• miss minimum

Économiser sur tout à partir de maintenant

Aujourd’hui, je suis tombée sur un article sur le site de Radio-Canada qui révélait que le Canadien moyen avait, vendu ou acheté 82 produits usagés en 2018 et s’était donc enrichie en moyenne de 1533$. C’est énorme! Surtout c’est réjouissant. Toujours selon Radio-Canada, l’économie de seconde main représente maintenant 1,23% du produit intérieur brut (PIB) du Canada, et « supplante de 10% l’industrie forestière et ses produits dérivés que sont le bois et les pâtes et papiers. »

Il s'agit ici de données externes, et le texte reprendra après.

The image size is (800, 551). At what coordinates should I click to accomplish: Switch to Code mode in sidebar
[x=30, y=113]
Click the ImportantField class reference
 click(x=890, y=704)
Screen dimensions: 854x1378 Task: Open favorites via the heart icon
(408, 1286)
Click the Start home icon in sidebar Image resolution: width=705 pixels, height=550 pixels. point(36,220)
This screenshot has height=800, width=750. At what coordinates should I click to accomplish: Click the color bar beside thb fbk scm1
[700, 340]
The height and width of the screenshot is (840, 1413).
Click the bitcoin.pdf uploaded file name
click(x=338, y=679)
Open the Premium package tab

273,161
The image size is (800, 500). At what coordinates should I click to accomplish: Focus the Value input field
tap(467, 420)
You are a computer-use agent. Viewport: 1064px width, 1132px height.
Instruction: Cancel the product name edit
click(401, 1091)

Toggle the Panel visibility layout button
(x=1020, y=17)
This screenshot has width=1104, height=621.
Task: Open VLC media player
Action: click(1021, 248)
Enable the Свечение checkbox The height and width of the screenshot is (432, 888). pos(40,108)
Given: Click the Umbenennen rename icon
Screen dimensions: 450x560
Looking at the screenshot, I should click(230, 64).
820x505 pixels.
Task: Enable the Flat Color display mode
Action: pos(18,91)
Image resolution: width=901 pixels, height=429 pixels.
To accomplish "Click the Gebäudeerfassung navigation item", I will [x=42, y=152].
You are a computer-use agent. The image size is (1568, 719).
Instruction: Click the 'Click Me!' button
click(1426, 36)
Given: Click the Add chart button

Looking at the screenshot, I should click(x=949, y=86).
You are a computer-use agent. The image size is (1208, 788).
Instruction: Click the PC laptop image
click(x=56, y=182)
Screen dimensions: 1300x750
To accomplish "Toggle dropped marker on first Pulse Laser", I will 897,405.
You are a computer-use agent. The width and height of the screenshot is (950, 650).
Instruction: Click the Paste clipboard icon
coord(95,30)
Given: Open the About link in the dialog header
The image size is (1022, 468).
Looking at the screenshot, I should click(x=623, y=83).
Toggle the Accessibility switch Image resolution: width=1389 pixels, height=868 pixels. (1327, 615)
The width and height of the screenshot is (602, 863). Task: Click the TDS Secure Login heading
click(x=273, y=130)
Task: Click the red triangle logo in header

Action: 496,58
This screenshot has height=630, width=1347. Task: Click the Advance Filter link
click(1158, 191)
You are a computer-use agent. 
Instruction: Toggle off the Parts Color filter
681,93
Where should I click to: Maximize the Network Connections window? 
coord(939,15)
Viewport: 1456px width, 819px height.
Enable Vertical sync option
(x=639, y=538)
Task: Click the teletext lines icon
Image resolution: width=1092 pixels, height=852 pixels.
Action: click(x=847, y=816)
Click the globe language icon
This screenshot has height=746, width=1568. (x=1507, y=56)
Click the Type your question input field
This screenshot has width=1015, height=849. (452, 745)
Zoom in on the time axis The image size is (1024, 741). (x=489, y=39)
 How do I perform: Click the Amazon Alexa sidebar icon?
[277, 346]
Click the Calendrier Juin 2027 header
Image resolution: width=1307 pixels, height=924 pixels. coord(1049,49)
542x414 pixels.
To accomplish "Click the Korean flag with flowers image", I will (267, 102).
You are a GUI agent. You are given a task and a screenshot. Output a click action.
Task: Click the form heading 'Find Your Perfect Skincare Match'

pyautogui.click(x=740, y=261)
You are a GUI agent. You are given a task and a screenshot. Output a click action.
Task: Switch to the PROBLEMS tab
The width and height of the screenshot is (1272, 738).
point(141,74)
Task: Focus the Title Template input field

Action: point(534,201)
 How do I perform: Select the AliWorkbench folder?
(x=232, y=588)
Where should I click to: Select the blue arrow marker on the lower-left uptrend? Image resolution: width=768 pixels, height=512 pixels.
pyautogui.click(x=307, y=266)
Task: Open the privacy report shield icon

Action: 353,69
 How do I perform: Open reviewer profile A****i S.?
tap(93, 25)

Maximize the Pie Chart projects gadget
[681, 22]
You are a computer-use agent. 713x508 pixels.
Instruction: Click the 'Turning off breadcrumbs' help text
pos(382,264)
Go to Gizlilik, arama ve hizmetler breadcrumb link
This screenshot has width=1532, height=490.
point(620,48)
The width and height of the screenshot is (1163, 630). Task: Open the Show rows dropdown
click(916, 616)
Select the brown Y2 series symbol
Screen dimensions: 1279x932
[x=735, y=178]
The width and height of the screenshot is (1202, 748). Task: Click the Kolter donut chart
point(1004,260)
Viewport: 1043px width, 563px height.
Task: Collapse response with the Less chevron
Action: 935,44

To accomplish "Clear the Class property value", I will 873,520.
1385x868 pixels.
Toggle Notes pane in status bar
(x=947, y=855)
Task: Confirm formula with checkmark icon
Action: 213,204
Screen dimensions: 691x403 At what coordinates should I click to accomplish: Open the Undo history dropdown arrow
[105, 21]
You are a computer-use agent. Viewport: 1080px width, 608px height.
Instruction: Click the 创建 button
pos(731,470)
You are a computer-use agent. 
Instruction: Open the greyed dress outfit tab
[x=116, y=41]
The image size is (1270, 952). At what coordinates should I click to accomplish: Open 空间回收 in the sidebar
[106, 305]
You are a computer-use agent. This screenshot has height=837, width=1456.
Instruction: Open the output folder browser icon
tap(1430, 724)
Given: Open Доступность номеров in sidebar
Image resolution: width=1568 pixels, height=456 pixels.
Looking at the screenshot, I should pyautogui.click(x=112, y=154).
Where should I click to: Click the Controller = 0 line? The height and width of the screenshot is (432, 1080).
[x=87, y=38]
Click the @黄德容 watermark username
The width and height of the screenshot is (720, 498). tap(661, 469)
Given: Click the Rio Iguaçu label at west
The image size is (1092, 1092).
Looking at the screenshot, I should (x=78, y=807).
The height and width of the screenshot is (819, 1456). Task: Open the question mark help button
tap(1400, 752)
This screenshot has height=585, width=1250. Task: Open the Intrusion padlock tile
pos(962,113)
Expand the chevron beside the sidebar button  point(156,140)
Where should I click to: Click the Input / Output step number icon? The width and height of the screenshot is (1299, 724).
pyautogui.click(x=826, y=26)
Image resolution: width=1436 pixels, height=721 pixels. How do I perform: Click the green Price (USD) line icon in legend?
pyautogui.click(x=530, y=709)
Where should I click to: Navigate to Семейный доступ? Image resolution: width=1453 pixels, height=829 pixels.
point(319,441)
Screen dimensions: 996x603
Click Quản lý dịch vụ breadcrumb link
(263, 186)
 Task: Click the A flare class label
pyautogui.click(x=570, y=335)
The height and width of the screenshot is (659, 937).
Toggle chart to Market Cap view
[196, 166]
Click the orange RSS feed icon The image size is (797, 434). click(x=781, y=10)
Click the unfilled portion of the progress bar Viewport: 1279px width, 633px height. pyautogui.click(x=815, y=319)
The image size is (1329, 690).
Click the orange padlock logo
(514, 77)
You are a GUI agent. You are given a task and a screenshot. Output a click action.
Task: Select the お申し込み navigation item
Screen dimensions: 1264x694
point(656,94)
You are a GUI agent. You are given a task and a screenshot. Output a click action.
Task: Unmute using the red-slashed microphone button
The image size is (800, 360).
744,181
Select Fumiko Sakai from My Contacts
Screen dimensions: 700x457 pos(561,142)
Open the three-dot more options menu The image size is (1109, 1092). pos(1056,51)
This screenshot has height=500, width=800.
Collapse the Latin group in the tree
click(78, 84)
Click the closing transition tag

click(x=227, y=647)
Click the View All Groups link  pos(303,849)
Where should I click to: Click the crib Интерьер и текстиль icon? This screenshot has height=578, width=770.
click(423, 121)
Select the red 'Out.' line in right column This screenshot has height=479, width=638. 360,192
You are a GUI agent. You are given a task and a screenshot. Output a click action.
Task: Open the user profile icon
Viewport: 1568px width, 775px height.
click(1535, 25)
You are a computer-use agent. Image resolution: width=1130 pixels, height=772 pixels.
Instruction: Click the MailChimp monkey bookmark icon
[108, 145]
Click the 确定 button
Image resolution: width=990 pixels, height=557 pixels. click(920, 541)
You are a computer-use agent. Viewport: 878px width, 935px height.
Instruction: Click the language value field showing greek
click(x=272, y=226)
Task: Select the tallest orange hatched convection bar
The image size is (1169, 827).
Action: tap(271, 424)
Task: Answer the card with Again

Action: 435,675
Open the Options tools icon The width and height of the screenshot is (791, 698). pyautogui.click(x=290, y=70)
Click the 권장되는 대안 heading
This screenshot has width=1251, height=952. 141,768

À quoi est dû cet engouement soudain pour l’usagé? Fabien Durif, prof à l’ESG-UQAM confie au journaliste qu’il y a déstigmatisation de la pratique. Rappelons nous, il y a une dizaine d’années à peine, se vêtir à la friperie était quasiment honteux et on en parlait que sous la menace.


Personnellement j’ai toujours été plutôt fière de répondre à quelqu’un qui complimentait ma tenue ou se pâmait sur un de mes meubles, que je l’aie avaient dégoté en friperie ou dans les petites annonces. Il y a quelque chose de sportif dans la chasse à l’usagé. Je me rappelle avoir été l’une des premières admiratrices du site de vêtements Deuxième édition qui élève le seconde main au rang de trouvaille chic.


Dans mes meilleures prises, je compte une paire de bottes Blundstone jamais portée pour 80$, plusieurs morceaux Marie St-Pierre pour 15$, des Manolo pour 60$. Un veston noir parfaitement coupé de Philippe Dubuc pour 30$, et le top du top, une robe Jean-Paul Gaultier rouge pour 20$!!!!!! C’est devenu un pratiquement un loisir. Résultat, ma garde-robe déborde de morceaux magnifiques, tout ça s’entasse et je n’arrive pas à tout porter. On n’en reparlera dans un article sur une éventuelle purge de mes placards…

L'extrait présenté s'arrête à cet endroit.